▶ WHAT YOU SHOULD DO
Your answer should consist of each line below that includes the word "computer".

▶ DATA TO USE
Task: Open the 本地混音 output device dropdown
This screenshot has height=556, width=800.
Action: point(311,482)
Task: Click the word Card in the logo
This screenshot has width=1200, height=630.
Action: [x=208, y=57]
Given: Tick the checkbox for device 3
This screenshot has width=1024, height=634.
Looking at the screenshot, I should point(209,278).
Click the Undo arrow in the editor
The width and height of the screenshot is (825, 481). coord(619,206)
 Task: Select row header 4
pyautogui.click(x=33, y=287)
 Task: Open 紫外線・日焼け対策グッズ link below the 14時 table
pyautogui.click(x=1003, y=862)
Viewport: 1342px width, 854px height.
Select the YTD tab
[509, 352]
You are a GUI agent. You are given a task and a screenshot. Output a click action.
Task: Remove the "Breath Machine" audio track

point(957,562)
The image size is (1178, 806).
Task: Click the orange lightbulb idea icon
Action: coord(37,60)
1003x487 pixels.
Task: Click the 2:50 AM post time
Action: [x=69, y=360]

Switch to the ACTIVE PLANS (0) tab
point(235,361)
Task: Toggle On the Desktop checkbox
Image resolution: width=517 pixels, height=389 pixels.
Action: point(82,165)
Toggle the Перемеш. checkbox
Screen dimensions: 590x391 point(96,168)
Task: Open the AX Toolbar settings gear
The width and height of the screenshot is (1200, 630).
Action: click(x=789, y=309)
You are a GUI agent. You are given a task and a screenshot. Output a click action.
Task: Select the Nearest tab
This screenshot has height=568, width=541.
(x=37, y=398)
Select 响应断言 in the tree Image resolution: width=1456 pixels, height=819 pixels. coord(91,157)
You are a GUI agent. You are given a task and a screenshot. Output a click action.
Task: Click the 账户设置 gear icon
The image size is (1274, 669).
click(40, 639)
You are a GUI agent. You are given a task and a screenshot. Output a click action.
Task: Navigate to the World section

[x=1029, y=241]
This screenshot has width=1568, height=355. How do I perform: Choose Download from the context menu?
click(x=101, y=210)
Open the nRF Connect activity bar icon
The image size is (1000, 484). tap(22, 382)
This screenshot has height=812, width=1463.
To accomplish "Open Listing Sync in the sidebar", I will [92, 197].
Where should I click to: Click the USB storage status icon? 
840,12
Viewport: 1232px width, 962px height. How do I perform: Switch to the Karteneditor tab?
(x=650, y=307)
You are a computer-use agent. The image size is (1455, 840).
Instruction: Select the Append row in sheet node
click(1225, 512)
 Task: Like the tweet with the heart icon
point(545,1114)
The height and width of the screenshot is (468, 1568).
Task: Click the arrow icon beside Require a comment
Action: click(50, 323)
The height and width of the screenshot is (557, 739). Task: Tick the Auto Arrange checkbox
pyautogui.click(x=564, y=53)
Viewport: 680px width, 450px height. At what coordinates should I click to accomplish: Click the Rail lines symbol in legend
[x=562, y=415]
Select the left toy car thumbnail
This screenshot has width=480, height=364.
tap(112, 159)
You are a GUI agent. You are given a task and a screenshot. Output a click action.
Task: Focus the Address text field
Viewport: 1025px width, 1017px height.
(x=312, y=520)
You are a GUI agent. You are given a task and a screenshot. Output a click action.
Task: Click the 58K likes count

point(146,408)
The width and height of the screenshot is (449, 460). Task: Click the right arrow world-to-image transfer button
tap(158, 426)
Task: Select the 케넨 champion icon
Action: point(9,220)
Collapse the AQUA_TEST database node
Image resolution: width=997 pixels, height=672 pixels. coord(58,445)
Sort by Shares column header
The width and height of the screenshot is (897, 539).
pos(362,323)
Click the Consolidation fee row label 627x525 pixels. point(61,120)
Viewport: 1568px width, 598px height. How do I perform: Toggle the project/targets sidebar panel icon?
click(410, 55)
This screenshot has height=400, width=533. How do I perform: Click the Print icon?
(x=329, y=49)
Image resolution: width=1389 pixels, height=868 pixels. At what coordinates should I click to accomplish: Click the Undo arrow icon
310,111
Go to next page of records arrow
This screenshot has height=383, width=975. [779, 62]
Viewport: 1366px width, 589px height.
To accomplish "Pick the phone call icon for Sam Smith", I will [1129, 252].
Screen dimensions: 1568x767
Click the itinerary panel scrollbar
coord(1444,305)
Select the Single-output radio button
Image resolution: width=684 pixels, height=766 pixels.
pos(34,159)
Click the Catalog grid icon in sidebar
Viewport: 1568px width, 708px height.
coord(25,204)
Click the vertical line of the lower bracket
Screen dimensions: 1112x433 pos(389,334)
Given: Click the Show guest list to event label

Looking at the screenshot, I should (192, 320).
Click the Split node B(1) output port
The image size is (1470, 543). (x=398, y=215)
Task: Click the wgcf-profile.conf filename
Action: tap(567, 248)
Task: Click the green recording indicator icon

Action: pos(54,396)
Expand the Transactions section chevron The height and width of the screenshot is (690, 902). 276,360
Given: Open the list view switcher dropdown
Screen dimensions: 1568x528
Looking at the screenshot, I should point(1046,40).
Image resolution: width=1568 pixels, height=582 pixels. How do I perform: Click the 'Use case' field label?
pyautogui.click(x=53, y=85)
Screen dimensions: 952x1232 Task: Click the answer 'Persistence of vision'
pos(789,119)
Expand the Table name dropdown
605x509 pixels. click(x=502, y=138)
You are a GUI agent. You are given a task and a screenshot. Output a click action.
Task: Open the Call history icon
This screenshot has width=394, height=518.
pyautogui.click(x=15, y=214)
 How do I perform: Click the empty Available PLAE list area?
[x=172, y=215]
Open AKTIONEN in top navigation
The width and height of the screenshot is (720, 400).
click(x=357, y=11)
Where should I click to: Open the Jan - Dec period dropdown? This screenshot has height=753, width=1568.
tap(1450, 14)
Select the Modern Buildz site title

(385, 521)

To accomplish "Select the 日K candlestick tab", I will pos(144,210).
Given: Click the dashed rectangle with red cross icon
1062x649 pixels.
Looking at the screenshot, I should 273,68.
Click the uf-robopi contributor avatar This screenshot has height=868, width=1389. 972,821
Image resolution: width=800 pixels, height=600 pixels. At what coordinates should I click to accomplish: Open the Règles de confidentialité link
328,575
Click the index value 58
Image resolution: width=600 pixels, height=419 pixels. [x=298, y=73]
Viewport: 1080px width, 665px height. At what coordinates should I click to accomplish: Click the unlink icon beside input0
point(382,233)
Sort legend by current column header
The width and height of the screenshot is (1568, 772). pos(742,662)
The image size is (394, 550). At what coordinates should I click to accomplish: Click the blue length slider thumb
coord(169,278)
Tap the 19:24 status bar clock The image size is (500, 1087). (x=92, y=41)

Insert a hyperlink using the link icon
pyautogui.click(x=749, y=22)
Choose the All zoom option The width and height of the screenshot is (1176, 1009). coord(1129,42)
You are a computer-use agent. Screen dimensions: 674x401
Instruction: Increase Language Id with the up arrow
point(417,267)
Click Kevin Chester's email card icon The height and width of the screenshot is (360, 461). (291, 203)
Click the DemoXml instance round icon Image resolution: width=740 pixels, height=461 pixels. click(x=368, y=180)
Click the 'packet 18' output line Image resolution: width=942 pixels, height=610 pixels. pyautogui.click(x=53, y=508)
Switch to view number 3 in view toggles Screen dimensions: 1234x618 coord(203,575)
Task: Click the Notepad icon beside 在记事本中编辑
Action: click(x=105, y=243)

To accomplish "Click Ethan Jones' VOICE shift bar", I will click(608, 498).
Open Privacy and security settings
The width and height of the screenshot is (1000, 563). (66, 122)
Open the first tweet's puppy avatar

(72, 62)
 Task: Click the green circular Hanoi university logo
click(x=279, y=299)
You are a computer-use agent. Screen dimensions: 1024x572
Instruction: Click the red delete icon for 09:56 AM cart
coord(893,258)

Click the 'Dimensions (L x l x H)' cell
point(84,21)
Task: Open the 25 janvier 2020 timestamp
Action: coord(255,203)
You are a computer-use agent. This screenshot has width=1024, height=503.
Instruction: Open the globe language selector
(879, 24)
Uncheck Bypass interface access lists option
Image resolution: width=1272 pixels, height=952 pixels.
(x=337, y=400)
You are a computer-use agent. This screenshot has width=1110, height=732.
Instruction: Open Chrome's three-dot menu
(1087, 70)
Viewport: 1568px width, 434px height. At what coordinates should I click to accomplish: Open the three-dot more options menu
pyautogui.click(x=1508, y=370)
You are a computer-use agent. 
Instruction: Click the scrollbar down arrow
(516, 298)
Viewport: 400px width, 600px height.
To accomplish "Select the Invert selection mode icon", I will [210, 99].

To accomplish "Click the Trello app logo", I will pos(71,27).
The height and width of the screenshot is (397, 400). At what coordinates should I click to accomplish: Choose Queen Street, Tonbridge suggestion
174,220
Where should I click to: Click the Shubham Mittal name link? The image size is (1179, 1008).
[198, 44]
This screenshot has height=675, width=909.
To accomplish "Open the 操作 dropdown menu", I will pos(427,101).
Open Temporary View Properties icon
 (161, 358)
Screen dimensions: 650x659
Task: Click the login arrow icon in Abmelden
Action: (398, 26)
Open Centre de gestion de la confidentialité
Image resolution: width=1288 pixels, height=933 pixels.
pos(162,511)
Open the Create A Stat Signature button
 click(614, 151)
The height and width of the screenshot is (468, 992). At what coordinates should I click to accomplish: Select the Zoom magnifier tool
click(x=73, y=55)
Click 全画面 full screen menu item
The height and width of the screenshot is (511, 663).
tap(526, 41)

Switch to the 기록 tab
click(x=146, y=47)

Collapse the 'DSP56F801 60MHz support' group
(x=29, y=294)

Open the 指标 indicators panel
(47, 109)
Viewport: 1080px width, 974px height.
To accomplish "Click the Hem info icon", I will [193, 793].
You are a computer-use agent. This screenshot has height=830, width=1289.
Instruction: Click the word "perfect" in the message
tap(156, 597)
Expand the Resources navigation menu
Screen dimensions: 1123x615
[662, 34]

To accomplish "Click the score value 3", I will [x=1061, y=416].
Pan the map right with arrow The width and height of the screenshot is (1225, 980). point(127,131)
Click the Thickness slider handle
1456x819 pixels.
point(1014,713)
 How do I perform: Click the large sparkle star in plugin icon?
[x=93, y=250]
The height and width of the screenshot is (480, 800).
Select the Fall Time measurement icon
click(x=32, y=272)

▶ TASK OUTPUT
You are a computer-use agent. The image size is (1455, 840).
You are a computer-use agent. Screen dimensions: 674x401
You are a computer-use agent. Screen dimensions: 1024x572
You are a computer-use agent. This screenshot has width=1024, height=503.
You are a computer-use agent. This screenshot has width=1110, height=732.
You are a computer-use agent. 
You are a computer-use agent. This screenshot has height=830, width=1289.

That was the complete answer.